Robert Wall's picture

Re: Micro Inverter Phantom Power

" I'm pretty sure there's an Atmel Power Meter Application Note around that has a variable gain amp in front of the input."
There is: "AVR465: Single-Phase Power/Energy Meter with Tamper Detection" (PDF)

The YHDC SCT-013-000 is rated to 100 A, so I'd expect it to be quite happy at 100 A indefinitely. Therefore, provided that you have room for the additional turns, then by far the easiest and cheapest way to improve your accuracy is to do that.

I've taken it up to 250 A-t, and then it does get warm. That was with 50 turns of single strand enamelled copper wire carrying 5 A, but from a 6.5 V transformer. DON'T DO THAT with mains voltage!

Bill Thomson's picture

Re: Micro Inverter Phantom Power

Quite a few of the AVR devices (like the 2560) have a built-in programmable gain op-amp in front of the AtoD.

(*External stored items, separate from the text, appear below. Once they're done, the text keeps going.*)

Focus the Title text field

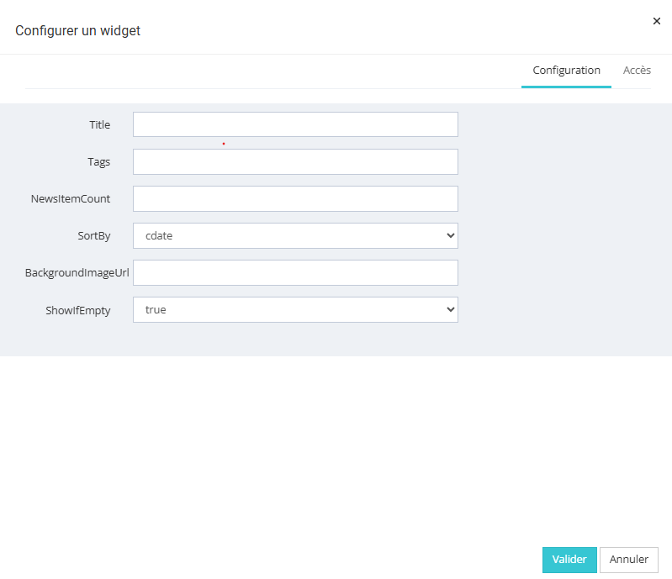(295, 124)
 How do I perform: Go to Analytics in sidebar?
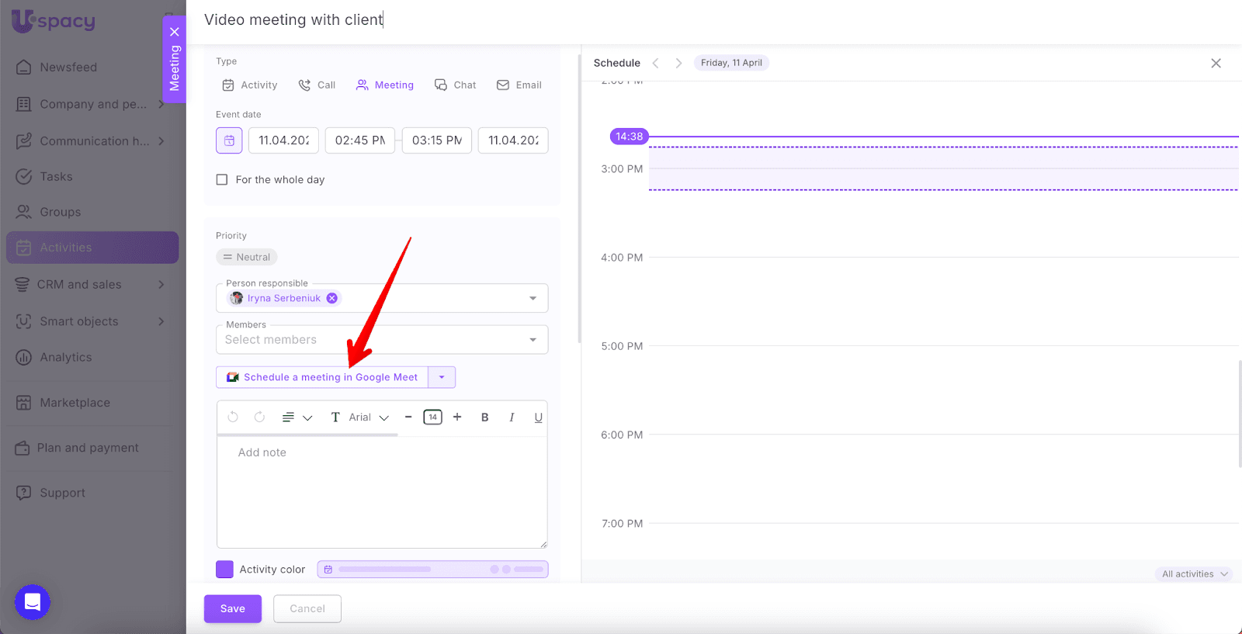coord(65,358)
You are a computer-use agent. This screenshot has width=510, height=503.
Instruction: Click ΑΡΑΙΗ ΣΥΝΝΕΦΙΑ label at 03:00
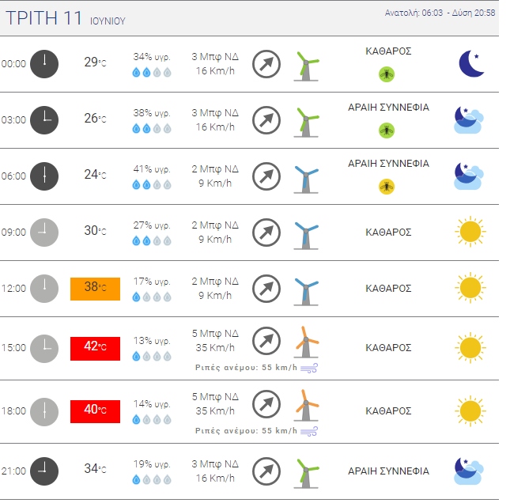pos(388,107)
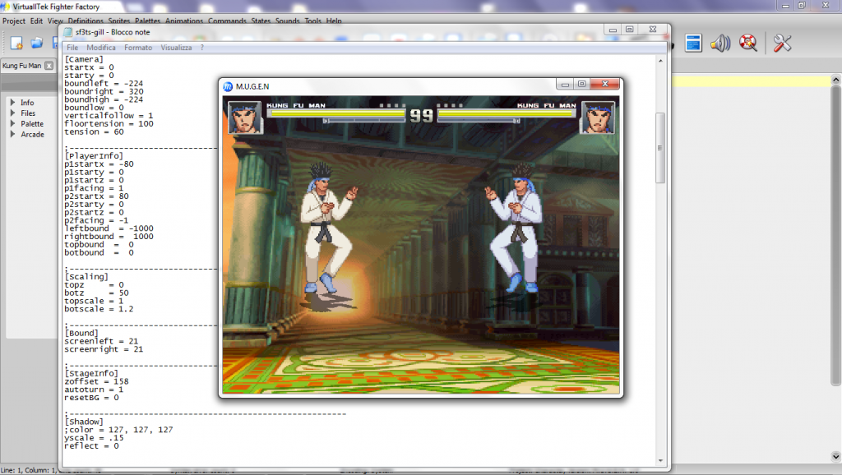The height and width of the screenshot is (475, 842).
Task: Open the Project menu in Fighter Factory
Action: click(x=14, y=21)

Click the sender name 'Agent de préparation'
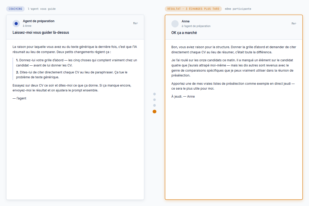point(39,21)
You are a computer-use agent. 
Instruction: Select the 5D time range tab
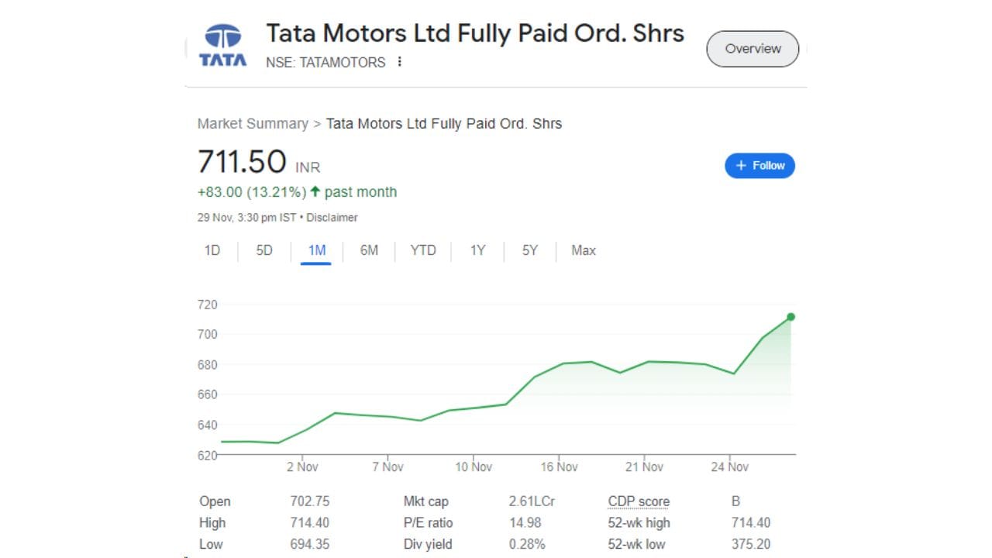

Not only a  programmable gain amplifier, but a double ended ADC too:

openenergymonitor.org/emon/node/2542

I'd hoped that one would have seen more interest/development. Seemed like a good idea.

 

sheppy's picture

Re: Micro Inverter Phantom Power

Thanks Robert, I will do a few experiments next week and work out what works best in my situation. When my Sparky comes out he's happy to extend the solar live feed using a crimp so I'll work out how many turns of 6mm cable will fit in the CT and then recalculate the burden for maximum ADC steps. 7 turns may be optimistic for space reasons.